■ AIM OF THE TASK ■
Of the lines below, report only those that contain "label".

===

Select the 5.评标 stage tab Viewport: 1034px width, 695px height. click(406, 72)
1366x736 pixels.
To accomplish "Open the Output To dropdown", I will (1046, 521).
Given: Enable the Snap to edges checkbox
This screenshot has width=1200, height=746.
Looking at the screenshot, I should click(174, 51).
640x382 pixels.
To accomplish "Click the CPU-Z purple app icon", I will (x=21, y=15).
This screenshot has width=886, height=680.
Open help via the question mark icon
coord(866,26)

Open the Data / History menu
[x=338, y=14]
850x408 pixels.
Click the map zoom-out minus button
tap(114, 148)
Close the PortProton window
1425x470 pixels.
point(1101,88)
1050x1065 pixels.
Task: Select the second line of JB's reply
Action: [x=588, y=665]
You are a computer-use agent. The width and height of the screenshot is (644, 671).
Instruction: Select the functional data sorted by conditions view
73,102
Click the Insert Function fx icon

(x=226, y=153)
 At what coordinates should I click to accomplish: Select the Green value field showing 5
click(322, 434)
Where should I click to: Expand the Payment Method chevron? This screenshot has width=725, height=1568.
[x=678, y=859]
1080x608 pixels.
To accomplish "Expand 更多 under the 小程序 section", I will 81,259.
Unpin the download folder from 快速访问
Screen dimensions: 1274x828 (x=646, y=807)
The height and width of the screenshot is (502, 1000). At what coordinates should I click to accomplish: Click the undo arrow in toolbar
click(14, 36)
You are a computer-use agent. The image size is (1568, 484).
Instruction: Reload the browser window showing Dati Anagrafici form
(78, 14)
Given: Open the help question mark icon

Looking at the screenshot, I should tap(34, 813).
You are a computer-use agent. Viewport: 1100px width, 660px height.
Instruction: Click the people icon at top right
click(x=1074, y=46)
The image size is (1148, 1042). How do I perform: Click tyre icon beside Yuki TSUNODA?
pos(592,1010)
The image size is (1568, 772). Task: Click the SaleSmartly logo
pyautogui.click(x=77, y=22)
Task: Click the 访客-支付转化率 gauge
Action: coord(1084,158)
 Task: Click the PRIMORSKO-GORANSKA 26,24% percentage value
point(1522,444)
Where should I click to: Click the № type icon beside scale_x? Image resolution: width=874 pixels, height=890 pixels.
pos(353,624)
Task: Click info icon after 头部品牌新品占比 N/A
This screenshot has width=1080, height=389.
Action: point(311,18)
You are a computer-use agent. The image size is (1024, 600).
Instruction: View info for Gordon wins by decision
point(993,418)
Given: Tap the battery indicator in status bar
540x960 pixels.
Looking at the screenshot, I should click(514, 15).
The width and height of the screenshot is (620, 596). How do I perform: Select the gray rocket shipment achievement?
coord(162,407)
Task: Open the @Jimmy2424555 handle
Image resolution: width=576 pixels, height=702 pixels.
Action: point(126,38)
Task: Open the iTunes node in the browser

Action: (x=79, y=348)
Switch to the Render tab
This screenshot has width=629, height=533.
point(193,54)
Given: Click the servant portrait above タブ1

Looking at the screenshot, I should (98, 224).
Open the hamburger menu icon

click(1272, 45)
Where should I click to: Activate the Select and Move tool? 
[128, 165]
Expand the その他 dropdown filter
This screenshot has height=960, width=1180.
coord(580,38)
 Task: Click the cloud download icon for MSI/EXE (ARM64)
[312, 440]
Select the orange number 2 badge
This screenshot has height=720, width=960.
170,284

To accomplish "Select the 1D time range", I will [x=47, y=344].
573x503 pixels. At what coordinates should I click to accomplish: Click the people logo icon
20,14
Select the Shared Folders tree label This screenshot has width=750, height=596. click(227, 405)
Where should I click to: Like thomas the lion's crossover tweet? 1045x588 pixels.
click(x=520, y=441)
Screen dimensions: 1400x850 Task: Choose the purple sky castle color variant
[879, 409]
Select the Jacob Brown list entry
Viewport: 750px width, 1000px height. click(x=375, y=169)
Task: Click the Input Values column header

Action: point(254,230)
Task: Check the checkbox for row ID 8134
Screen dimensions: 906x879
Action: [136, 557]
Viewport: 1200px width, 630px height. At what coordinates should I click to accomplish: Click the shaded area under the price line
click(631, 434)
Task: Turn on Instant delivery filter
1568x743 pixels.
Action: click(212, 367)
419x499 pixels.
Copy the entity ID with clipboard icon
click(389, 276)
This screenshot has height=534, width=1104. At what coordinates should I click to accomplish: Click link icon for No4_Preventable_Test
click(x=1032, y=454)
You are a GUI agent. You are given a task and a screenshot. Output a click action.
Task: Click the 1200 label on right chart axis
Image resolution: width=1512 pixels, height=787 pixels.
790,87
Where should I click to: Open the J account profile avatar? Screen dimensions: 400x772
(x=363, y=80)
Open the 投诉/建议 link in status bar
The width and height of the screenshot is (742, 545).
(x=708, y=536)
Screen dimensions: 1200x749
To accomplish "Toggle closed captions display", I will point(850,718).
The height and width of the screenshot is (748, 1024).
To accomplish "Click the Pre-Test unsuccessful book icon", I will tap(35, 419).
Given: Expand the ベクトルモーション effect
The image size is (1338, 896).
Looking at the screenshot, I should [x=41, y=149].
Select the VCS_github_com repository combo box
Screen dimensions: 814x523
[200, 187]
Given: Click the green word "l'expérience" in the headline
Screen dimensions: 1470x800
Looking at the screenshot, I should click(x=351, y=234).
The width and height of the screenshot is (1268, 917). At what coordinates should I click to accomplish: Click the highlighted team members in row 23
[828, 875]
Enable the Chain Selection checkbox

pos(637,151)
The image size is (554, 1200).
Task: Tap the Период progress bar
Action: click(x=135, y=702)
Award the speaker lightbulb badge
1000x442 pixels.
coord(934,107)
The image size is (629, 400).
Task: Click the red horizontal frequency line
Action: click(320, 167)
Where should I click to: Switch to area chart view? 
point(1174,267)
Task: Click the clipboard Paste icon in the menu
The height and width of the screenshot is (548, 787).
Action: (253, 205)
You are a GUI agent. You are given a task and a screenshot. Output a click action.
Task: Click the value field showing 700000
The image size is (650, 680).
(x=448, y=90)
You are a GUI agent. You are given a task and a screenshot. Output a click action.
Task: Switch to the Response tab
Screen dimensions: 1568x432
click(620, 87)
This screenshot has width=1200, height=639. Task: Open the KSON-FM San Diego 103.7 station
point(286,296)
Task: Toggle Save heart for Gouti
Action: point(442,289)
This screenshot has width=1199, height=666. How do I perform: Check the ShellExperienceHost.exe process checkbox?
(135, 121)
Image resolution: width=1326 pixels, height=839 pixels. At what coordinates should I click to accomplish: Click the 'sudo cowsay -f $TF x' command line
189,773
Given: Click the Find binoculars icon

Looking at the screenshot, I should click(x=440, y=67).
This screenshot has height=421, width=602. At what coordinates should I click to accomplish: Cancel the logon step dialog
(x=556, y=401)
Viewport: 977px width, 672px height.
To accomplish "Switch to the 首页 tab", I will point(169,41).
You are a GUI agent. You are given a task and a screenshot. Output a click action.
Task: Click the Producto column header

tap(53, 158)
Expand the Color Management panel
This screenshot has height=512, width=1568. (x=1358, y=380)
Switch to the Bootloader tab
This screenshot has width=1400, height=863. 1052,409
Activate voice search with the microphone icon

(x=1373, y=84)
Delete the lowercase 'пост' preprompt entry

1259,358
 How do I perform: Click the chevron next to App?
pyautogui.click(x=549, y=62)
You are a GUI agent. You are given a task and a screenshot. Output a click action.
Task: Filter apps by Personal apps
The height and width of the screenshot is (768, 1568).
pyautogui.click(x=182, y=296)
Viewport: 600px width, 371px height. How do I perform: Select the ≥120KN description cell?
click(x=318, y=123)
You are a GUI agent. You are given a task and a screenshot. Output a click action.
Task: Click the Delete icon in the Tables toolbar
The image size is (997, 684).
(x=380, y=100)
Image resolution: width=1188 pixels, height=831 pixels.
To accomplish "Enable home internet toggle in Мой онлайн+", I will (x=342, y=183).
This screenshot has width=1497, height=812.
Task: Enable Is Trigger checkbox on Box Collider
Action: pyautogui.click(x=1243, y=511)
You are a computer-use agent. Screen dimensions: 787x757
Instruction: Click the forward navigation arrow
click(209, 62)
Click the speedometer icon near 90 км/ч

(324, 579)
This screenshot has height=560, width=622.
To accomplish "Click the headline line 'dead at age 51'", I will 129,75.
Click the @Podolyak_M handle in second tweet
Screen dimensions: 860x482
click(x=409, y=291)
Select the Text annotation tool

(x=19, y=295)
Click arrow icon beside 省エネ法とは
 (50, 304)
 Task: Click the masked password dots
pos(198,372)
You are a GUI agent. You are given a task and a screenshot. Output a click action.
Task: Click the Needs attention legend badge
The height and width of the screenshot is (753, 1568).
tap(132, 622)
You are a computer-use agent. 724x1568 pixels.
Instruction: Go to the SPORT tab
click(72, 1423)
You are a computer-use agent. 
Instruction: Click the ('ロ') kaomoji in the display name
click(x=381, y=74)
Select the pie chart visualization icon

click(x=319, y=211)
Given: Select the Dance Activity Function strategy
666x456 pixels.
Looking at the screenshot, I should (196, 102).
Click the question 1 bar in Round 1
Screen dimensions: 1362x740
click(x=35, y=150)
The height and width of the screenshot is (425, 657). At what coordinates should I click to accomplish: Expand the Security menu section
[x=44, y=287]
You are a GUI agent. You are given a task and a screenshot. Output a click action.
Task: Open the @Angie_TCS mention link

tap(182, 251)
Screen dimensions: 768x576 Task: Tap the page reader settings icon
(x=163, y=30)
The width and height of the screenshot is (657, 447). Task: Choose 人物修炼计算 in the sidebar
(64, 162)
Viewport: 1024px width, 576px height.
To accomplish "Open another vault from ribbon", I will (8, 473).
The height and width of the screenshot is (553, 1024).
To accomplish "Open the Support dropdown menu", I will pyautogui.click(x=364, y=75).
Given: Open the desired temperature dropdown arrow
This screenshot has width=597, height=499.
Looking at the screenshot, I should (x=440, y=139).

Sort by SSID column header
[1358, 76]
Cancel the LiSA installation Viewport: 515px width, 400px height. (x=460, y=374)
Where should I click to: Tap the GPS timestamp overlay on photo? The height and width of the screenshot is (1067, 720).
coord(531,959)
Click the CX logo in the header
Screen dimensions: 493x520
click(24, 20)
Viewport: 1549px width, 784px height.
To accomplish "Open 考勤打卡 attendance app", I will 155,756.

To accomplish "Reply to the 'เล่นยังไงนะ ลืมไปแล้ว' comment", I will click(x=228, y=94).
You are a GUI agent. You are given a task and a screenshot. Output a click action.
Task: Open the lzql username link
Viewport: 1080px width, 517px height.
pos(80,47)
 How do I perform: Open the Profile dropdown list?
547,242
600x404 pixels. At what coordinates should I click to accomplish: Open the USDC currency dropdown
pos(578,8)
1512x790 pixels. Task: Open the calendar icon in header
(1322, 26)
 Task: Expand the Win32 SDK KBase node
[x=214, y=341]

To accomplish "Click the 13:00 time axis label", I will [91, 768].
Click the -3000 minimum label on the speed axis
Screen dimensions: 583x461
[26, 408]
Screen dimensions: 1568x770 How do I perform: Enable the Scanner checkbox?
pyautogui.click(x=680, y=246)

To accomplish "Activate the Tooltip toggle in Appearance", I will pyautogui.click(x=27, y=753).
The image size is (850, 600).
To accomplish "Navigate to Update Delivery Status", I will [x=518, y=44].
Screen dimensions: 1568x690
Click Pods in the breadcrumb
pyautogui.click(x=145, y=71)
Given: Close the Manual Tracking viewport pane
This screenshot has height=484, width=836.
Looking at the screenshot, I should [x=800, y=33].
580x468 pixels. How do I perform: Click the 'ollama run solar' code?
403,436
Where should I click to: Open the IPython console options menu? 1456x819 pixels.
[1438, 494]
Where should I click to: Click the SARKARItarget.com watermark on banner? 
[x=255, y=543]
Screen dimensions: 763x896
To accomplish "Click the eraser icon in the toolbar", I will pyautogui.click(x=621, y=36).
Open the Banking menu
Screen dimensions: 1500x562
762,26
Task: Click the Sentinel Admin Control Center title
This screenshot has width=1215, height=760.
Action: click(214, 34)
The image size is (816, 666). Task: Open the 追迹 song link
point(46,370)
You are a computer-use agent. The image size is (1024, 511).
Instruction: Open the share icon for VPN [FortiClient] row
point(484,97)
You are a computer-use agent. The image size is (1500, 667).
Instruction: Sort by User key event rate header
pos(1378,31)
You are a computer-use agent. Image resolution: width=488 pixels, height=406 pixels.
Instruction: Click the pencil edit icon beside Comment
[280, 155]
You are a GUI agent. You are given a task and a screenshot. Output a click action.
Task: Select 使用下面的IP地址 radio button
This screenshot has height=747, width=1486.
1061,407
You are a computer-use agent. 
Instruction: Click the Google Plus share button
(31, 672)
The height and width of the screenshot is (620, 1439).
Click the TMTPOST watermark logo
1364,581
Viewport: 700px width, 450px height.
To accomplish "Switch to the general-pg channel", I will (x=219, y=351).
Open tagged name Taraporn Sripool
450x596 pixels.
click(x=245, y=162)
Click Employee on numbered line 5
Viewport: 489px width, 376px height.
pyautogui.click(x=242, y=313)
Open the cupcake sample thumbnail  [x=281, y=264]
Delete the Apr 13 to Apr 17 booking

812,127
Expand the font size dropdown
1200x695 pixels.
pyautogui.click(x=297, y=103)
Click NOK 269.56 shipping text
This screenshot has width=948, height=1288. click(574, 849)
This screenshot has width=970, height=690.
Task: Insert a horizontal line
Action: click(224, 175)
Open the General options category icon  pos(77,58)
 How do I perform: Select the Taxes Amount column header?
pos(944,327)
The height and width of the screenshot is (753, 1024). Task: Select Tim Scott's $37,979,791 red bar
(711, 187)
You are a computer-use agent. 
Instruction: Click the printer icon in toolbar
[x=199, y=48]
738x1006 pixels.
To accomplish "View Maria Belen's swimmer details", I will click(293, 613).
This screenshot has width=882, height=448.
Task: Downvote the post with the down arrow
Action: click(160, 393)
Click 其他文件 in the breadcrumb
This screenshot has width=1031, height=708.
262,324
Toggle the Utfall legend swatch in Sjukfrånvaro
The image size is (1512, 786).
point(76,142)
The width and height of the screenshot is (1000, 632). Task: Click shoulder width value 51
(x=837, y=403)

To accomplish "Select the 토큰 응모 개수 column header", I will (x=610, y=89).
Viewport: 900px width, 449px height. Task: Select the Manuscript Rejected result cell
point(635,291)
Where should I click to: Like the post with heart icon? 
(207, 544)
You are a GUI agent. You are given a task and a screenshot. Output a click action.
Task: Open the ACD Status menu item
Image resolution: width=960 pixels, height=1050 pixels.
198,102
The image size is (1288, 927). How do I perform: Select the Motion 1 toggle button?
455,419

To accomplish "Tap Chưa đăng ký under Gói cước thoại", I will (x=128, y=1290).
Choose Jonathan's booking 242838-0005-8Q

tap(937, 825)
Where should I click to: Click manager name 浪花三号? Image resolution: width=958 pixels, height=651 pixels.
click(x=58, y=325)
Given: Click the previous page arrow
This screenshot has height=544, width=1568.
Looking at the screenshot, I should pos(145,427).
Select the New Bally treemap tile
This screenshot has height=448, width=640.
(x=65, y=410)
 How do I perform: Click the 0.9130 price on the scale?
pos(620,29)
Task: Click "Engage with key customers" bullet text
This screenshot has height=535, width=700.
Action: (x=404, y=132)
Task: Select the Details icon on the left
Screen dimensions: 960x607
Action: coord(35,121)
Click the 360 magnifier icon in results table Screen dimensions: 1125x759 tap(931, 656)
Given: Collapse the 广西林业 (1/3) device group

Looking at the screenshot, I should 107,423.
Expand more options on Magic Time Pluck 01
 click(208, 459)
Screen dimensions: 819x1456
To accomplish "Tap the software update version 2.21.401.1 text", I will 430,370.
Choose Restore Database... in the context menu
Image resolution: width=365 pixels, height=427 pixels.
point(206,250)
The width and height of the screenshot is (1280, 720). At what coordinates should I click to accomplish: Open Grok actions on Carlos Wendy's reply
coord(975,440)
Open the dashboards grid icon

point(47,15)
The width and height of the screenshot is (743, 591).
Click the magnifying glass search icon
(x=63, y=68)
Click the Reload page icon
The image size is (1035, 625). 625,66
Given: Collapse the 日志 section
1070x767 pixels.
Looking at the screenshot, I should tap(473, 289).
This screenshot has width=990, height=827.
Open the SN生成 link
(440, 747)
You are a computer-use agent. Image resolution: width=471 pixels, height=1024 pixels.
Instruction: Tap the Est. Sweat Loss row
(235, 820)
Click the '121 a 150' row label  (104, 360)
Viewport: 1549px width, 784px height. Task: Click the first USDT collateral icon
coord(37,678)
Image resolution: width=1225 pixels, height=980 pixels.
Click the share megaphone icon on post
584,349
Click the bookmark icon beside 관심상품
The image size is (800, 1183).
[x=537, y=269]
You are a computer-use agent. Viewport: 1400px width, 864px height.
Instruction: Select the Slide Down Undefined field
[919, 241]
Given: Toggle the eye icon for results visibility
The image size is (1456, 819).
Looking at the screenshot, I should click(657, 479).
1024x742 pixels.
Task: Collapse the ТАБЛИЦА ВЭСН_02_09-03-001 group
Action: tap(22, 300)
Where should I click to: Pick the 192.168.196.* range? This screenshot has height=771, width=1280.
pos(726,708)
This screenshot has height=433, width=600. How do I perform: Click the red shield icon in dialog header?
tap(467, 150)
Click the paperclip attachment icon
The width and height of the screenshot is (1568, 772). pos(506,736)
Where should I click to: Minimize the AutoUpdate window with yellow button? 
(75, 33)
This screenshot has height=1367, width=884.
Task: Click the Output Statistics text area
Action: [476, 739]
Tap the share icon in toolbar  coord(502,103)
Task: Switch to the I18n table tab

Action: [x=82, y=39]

===

■ RESULT OF THIS EXERCISE ■
Select the Shared Folders tree label This screenshot has width=750, height=596. click(227, 405)
Task: Click the 1200 label on right chart axis
To accomplish "Click the 13:00 time axis label", I will [91, 768].
Click the -3000 minimum label on the speed axis
Click the '121 a 150' row label  (104, 360)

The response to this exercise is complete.